2.2. Collating Previous Results
The results relating to 93 accessions and their 465 SSPs derived from the same varieties of the Czech GB [20] were added to the 947 SSPs tested in this work. In this series an IRA representing Mla3 and 16 other IRAs established the presence of other combinations of the above-mentioned genes. Thus, in total 83 IRAs characterized all analyzed SSPs and 11 isolates were sufficient to differentiate them (Table S2).
2.3. Total Set of Genotypes Analyzed
The results of the postulation studies are presented in Table S1 and relate to 1412 SSPs derived from 289 accessions of 93 varieties obtained from nine GBs and bred or collected in 25 countries of the northern hemisphere. Each variety was represented on average by 3.1 accessions originating from different GBs and by 15.2 SSPs. In 93 varieties 273 genotypes (variety × resistance gene(s)) were identified. The numbers of SSPs and genotypes in an accession and numbers of analyzed accessions and SSPs are presented in Table 1.
2.4. Frequency of Postulated Resistance Genes
The frequency of all 22 postulated resistance genes is summarized in Table 2. The most numerous were MlaLo found in 368 SSPs, Mlra (363) and Mlh (278). Most of these were present in combinations with other resistance genes. Genes with the lowest frequency included Mlk2 detected in three and Mla3 and MlHe2, each present in six SSPs. Unknown (u) resistances were recorded in 97 SSPs, of which 52 were effective against all used pathogen isolates (uE) and in contrast 91 SSPs were characterized by the absence of any specific resistance (none).

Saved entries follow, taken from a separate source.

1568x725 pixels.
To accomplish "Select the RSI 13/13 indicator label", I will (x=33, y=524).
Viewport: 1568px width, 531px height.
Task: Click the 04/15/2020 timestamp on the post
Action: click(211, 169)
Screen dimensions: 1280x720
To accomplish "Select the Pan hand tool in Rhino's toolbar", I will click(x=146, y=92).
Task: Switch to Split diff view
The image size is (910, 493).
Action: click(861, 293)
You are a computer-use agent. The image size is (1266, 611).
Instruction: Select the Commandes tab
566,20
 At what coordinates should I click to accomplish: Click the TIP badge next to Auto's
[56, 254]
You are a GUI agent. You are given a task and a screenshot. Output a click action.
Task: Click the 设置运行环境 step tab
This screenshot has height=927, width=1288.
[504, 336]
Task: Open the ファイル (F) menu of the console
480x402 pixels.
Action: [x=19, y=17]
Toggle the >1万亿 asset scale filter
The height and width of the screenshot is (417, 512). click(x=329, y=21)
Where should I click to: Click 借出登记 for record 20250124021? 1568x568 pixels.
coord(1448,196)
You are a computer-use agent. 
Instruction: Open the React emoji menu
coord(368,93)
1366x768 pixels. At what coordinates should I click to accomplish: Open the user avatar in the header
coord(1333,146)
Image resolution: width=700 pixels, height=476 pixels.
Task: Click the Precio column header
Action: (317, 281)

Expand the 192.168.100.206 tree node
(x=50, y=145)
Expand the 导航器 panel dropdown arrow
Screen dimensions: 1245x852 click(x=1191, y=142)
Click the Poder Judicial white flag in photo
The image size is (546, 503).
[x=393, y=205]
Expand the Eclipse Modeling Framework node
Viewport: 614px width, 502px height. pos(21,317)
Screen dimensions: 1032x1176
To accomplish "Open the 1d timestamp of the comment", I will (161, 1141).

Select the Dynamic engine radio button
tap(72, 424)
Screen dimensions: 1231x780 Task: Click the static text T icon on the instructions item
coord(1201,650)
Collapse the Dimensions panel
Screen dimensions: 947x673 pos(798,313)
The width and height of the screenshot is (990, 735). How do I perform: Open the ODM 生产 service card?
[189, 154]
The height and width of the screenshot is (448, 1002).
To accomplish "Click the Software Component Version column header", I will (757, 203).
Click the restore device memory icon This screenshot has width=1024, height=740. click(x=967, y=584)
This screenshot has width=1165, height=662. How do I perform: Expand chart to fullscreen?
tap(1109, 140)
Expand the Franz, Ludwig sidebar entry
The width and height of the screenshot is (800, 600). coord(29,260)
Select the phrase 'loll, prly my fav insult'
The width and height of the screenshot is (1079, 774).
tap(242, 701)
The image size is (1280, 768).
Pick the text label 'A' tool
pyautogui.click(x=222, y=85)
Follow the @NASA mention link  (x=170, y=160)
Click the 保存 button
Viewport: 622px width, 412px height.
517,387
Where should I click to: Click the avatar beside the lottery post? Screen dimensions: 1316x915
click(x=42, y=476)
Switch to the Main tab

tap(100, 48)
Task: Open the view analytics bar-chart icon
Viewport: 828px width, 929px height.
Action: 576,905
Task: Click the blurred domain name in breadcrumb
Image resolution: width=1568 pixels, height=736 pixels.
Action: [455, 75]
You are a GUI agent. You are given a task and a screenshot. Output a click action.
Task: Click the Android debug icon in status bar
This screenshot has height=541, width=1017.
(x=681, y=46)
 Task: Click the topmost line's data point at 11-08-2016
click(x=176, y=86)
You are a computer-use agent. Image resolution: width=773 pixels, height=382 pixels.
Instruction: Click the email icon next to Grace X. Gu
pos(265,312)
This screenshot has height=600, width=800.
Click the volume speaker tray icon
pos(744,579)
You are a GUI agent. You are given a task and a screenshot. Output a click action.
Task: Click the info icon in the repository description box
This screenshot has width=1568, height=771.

2.5. Homogeneous Accessions and Varieties
In 187 accessions no heterogeneity was detected because all 908 SSPs had one identical genotype within an accession and they are considered homogeneous (Table S1). In 25 varieties there was an identical resistance (homogeneous varieties). Of these Zend was represented by nine SSPs derived from two accessions, whereas Sigra by 30 SSPs belonging to six accessions (Table S3).
2.6. Heterogeneous Accessions and Varieties
In 102 (35.3%) accessions represented by a total of 504 SSPs, two to five genotypes were found and were, therefore, heterogeneous (Table S1). They belonged to 68 (73.1%) varieties including 248 SSPs and contained from two to eight (average 3.6) genotypes (Table S4).
2.7. Mislabeled Accessions
Mislabeled accessions are defined as the presence of different genotype(s) in all or at least four tested SSPs of a given accession compared to the genotype(s) of the other GB accession(s) of the variety. There were 40 (13.8%) mislabeled accessions—34 “different”, at least two “unclassified” and four “non-authentic” (Table S1).
2.8. Authentic Genotypes
The known resistances in three SSPs of Nakaizumi-zairai (USA) and five SSPs of Kompolti 4 (CZE) were confirmed. The following can also be considered as authentic, namely 369 SSPs derived from 75 accessions of 25 homogeneous varieties with identical resistances (Table S3), 481 SSPs carrying resistances predominating in the given varieties, 268 assumed authentic lines in 19 heterogeneous varieties (Table S5) and a maximum of 10 unclassified SSPs. Thus, 1136 SSPs represent authentic genotypes (Table S6).
2.9. Non-Authentic Genotypes
There were 20 SSPs of confirmed non-authentic accessions in varieties Franger (5), Kompolti 4 (5) and Nakaizumi-zairai (10). Furthermore, 246 SSPs carrying resistance genotypes different from other genotypes of these varieties are likely to be non-authentic as well as at least half of 20 unclassified SSPs. Hence, a minimum of 276 SSPs (19.7%) can be considered as non-authentic (Table S6).
3. Discussion
Among the commonest reasons for varietal non-authenticity maintained in GBs are (1) mislabeled accessions, (2) contamination with other genotypes, or (3) reselection and resultant homozygosity of heterogeneous varieties. As there are a large number of genotypes analyzed here, only a few model examples can be highlighted.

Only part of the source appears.